Q. Even if it’s a poorer source of nitrogen than oil-based products (urea, ammonium nitrate, and ammonium sulfate), won’t compost (particularly composted manure) get the job done? That’s a completely free and renewable resource. My garden beds this year are heavily composted with manure and the plants are all absolutely gorgeous.
Next year I want to use the Mittleider Method, as it looks very efficient. Will I be shooting myself in the foot if I use “farm-raised nitrogen”?
A. If you believe the day is coming when we won’t be able to get mineral nutrients, you should definitely learn how to prepare and use the organic materials that you WILL have available to you. You may not want to count on manure though, because if everyone relies on cows and horses to provide their fertilizer, 90% will be disappointed. There just isn’t enough to go around.
For those of you who feel strongly about continuing to use manure and compost, make certain that you learn how to compost properly, by maintaining temperatures of at least 140 degrees Fahrenheit throughout the process, and always do it that way. This provides sufficient heat to kill all pathogens.
I recommend you read my article on The Zoo-Doo Man in these FAQs. That will help you understand what’s required, as well as my perspective on the issues involved.
Once you solve the issue of proper composting you will want to understand, and know how to deal with, the issues of deficiencies and salinity.
Because there is no practical way of knowing how much of the 13 nutrients your compost has in it, you will very likely be faced with deficiencies of some of them. These will show up in your plants, and if you recognize and treat them quickly you can save the crop. Sometimes a garden crop is lost when an ounce or two of zinc, iron, boron, or manganese, etc. would completely solve the problem.
I highly recommend you get the Mittleider Garden Doctor books, available at www.growfood.com, and begin to use them. They will save their cost many times over!
Another issue that needs to be addressed when using manure and compost is that of too much at the beginning and not enough later on. Most people apply 2″-4″ of compost and work it into their garden before planting. Doing that to the entire garden is wasteful of compost, and most of the nutrients go to feed the weeds in the aisles. So to start with, apply compost and manure only to your bed area.
And how much should you apply? Three inches of manure applied to the 45 square feet of a 30′-long soil-bed would weigh 200-300#, and would contain 2-3# of each of the major nutrients, plus lesser amounts of the secondary and micro-nutrients. We only apply about 2 OUNCES of each of the major elements to a soil-bed before planting, so the 3″ application of compost puts 15 to 20 times more mineral salts into the soil than is needed right then.
This much salt in your soil may stop or even reverse the process of osmosis that takes moisture and nutrients into your plants, which will harm or kill your small seedlings. Inexperienced and careless organic gardeners are frequently discouraged, and sometimes give up, when they experience the immutable effects of this often-misunderstood natural law.

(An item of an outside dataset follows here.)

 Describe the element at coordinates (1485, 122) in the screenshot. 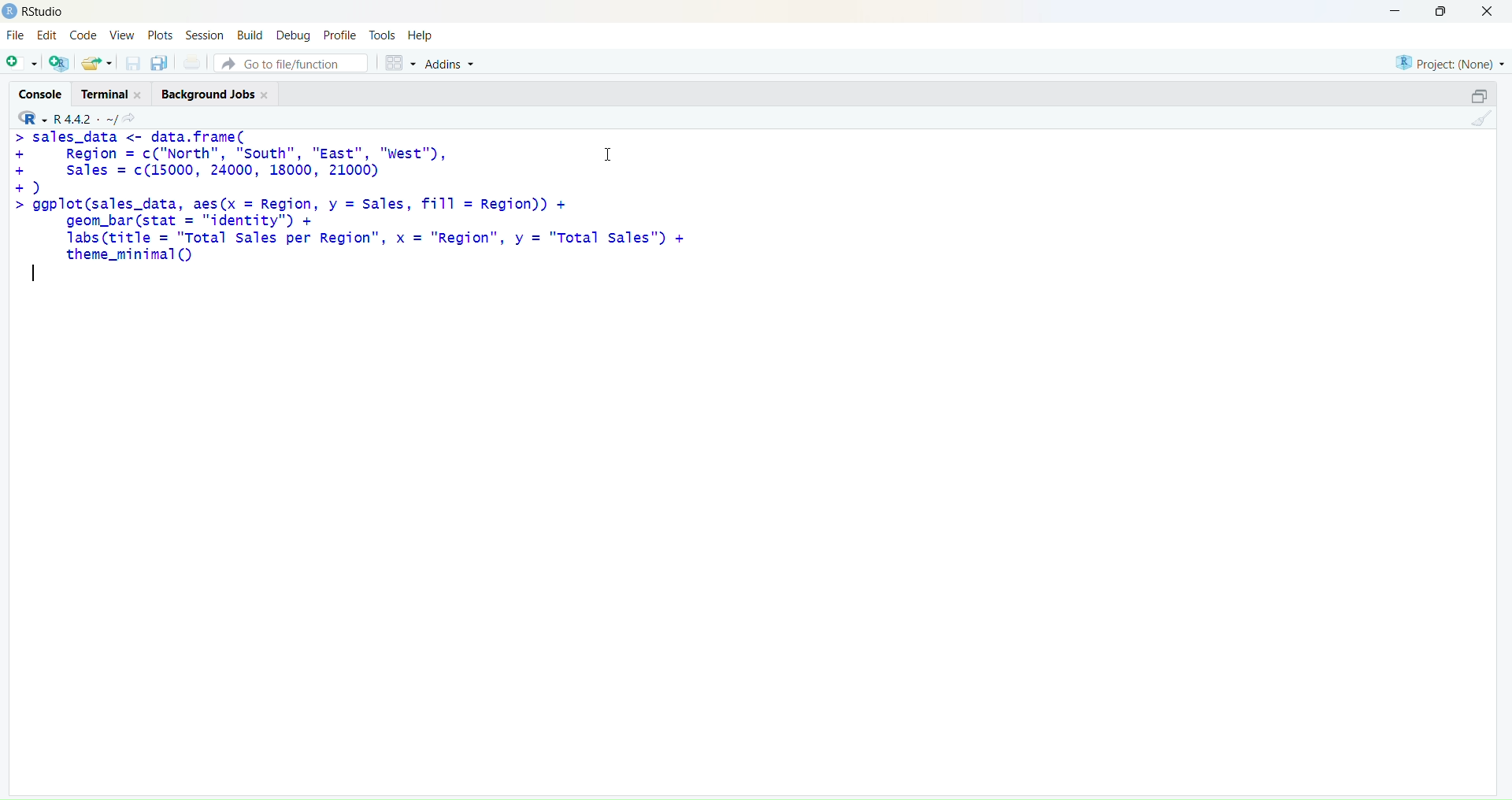

I see `clear` at that location.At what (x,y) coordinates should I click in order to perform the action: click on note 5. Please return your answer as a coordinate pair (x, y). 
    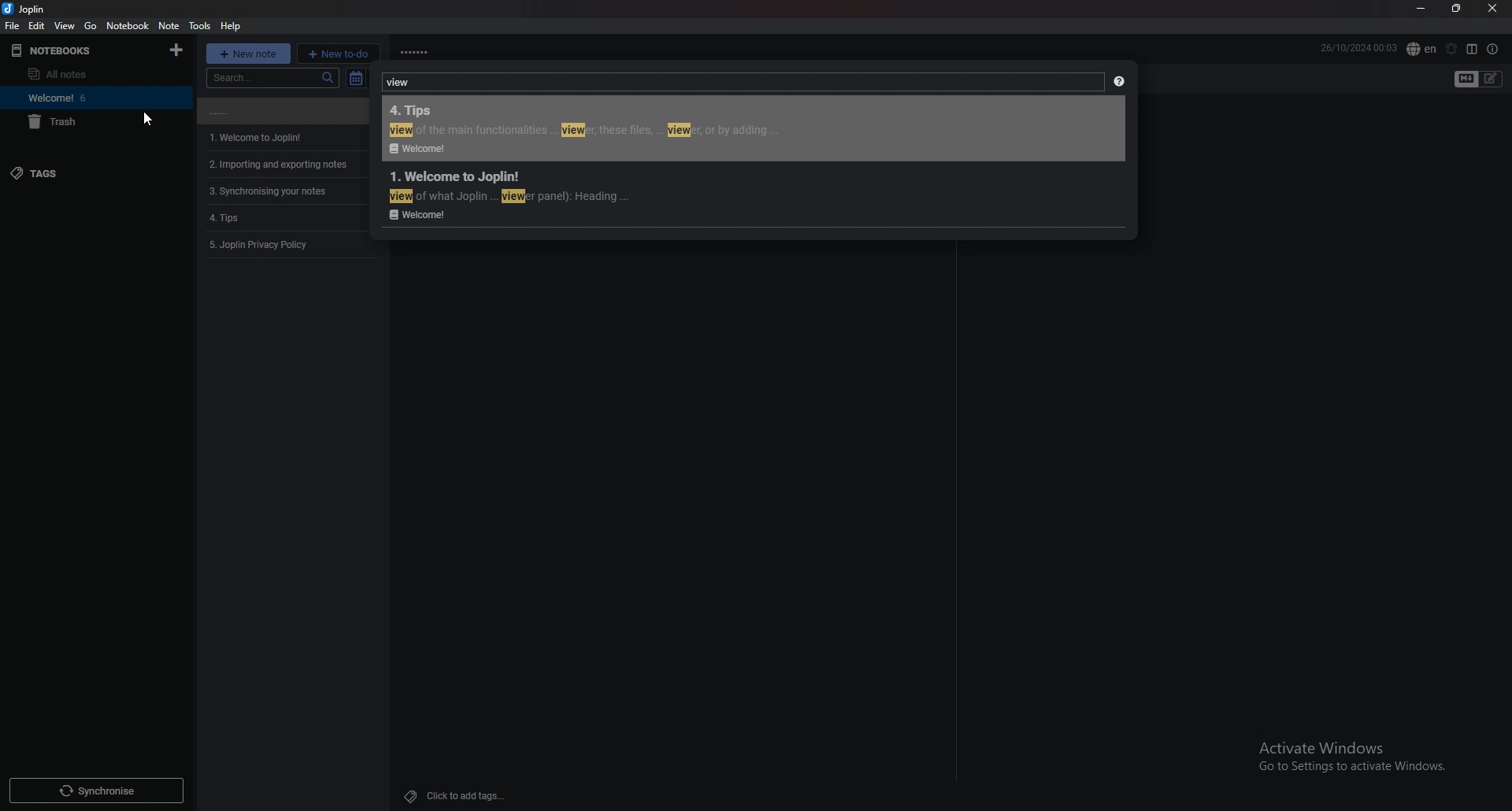
    Looking at the image, I should click on (288, 217).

Therefore, apply only about 1/2″ of compost to your planting area before planting, and after your plants are up add another 1/2″ to the surface of the planting area and work it into the soil. Continue this process every two weeks – until 3 weeks before harvesting for single crop varieties, and until 6-8 weeks before the first frost for everbearing crops like tomatoes, cucumbers, and squash.
I know how to prepare and use manure and compost, and have done it very successfully. I choose to use natural mineral nutrients because 1) it is so much easier and cost-effective, 2) we eliminate problems such as pests, weed seeds, and diseases, and 3) we eliminate 13 unknowns by accurately providing our plants with everything that they need.